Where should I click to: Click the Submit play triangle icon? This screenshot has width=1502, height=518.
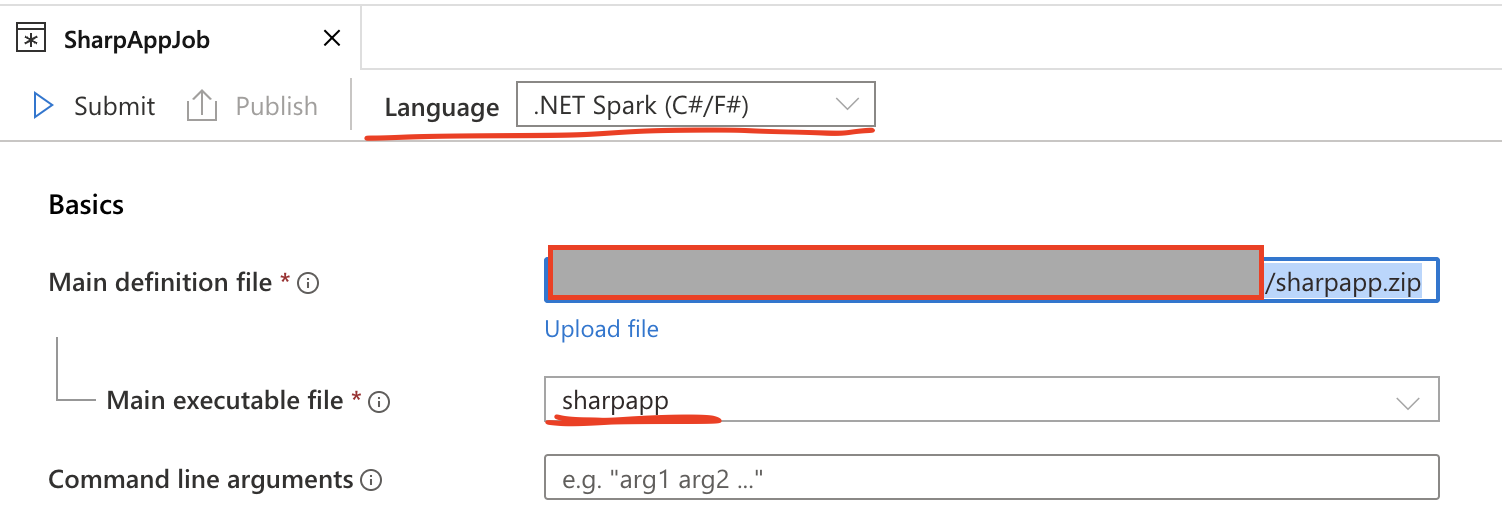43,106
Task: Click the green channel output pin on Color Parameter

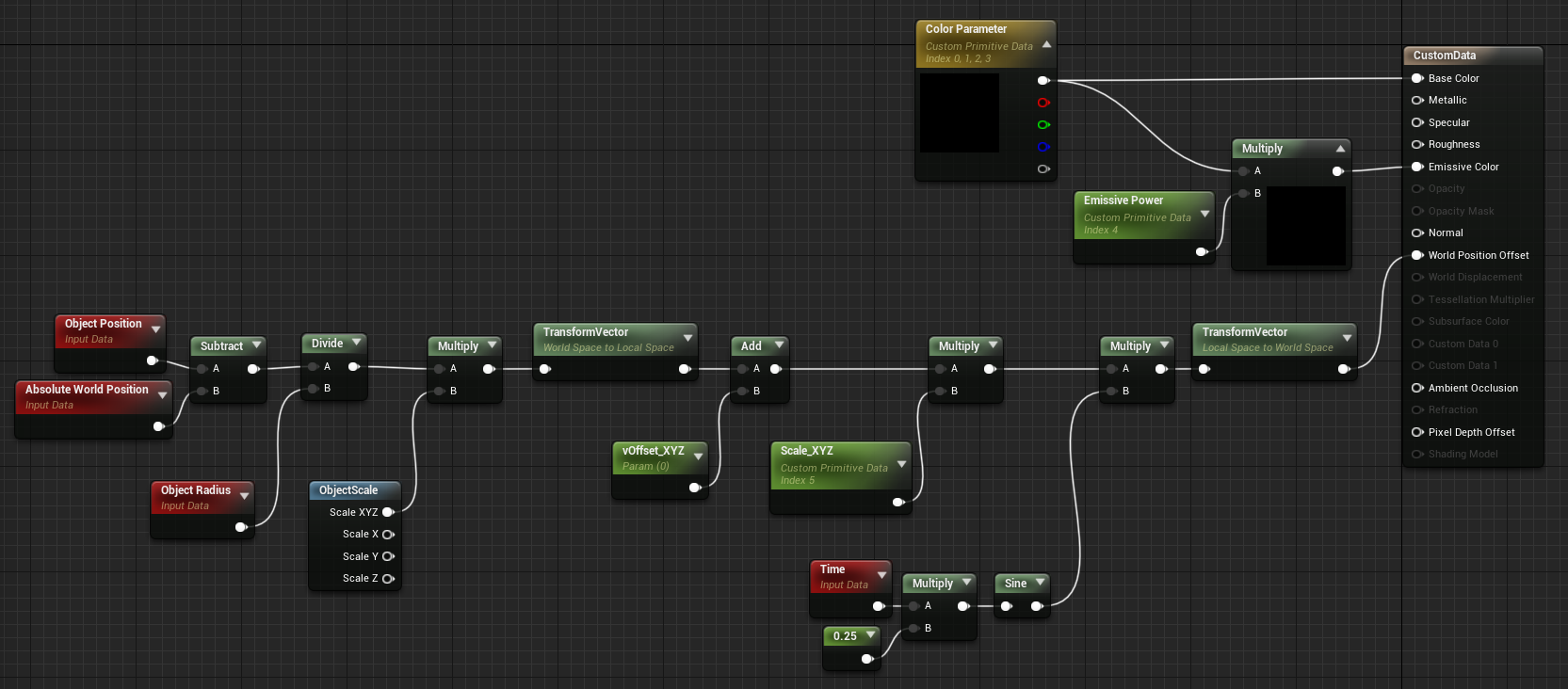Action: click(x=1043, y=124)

==

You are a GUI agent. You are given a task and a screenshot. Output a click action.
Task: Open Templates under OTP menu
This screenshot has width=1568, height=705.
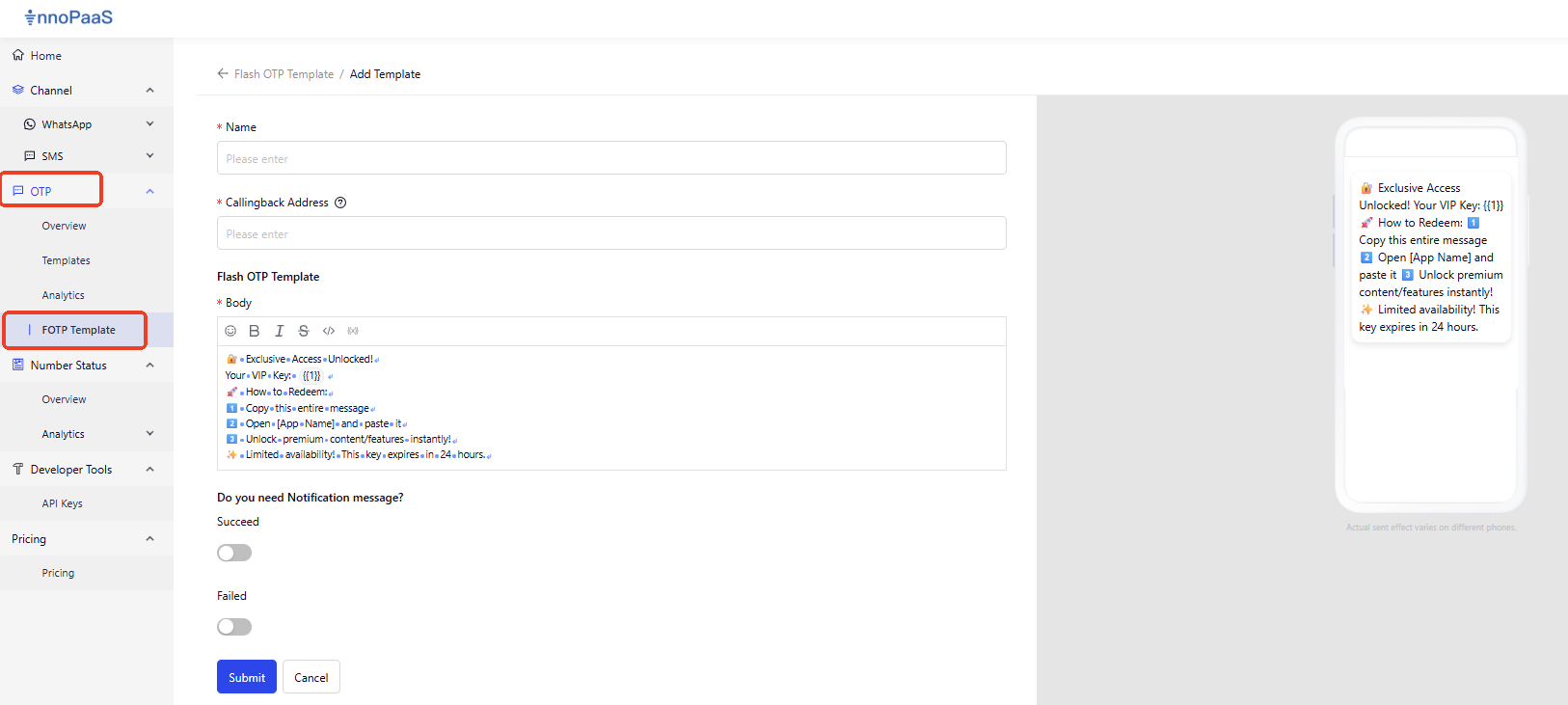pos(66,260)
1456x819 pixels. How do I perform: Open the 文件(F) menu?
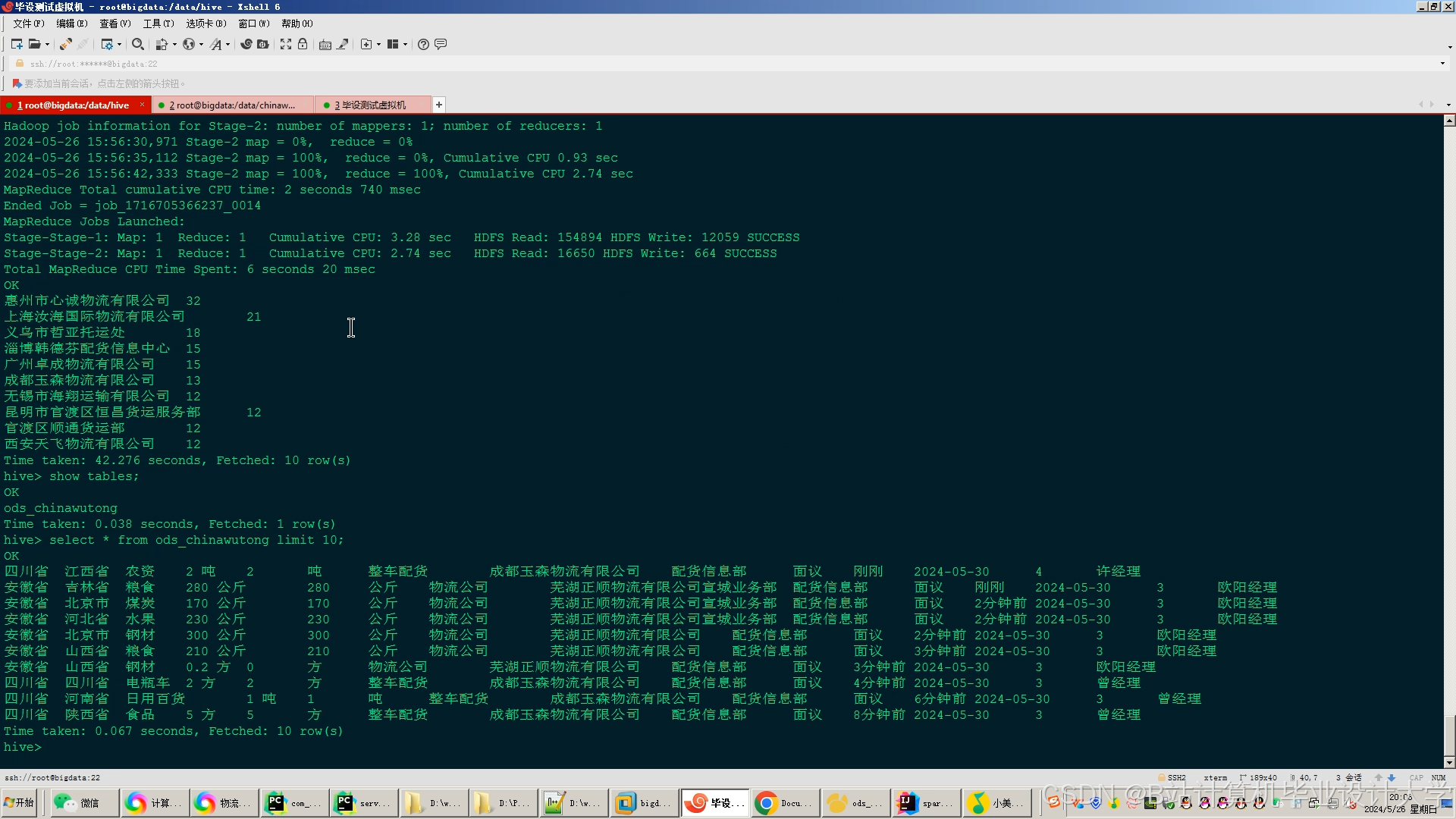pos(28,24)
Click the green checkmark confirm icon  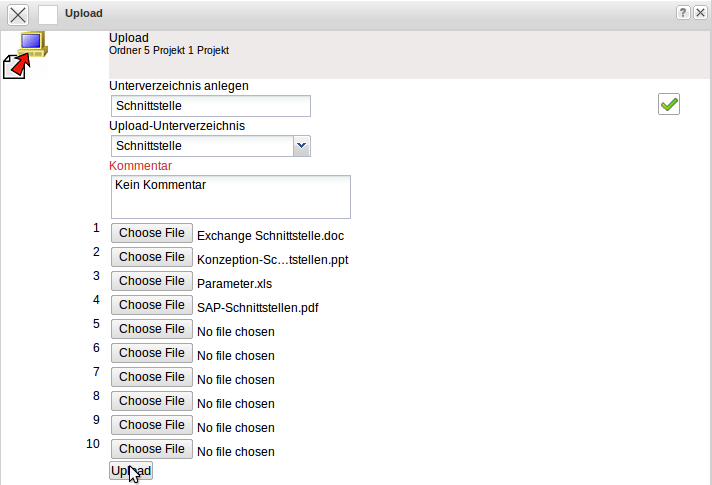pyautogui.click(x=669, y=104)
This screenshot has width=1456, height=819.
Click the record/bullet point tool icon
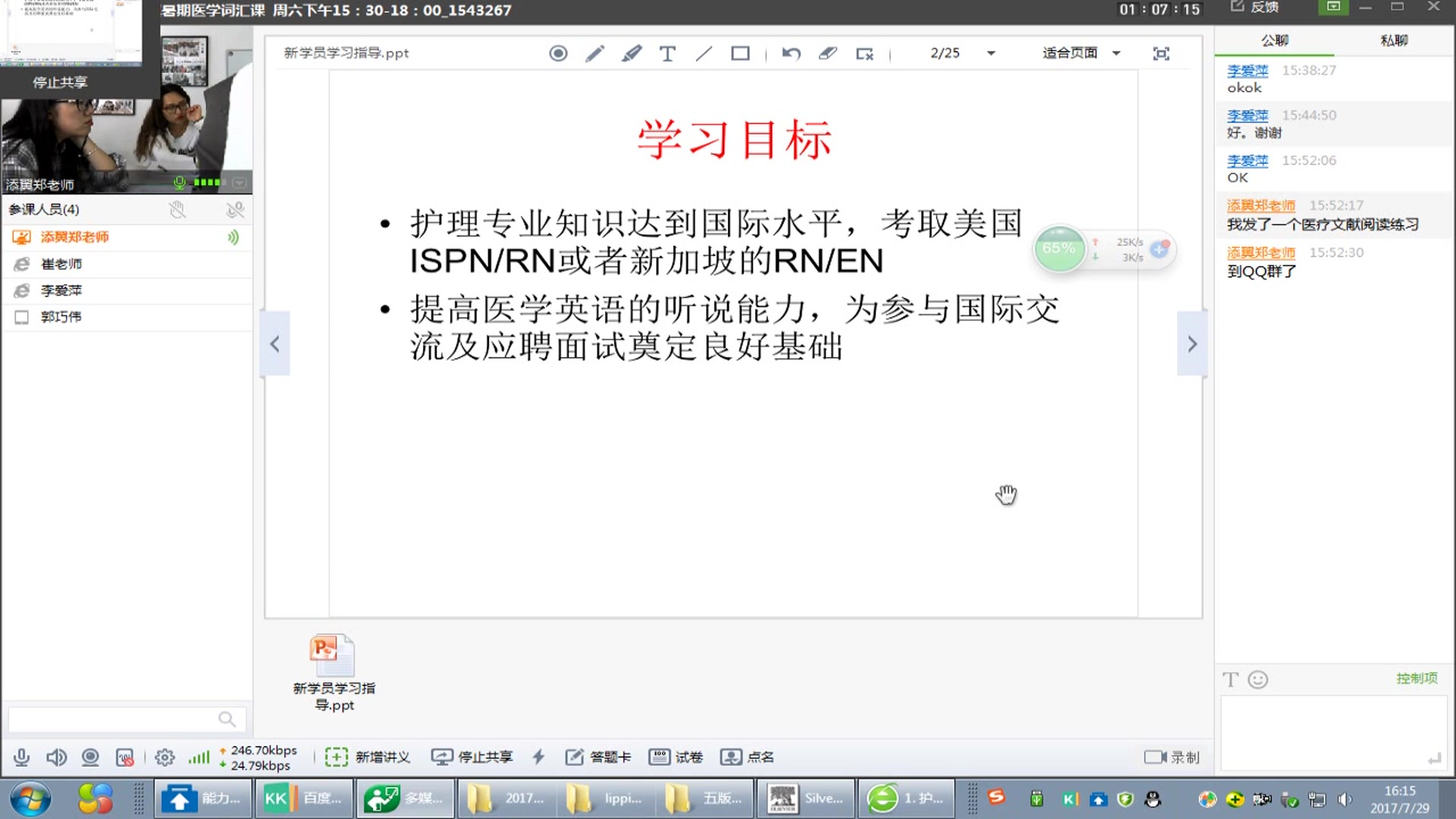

### DO THIS
Add 34 to every coordinate in the answers and write out everything from the line containing "Where should I" down to the line containing "Action: click(x=1043, y=124)", requests included. Leave the pictures out.

### WRITTEN REPLY
Where should I click to: Click the Submit play triangle icon? This screenshot has width=1502, height=518.
77,140
Task: Click the green channel output pin on Color Parameter

Action: click(x=1077, y=158)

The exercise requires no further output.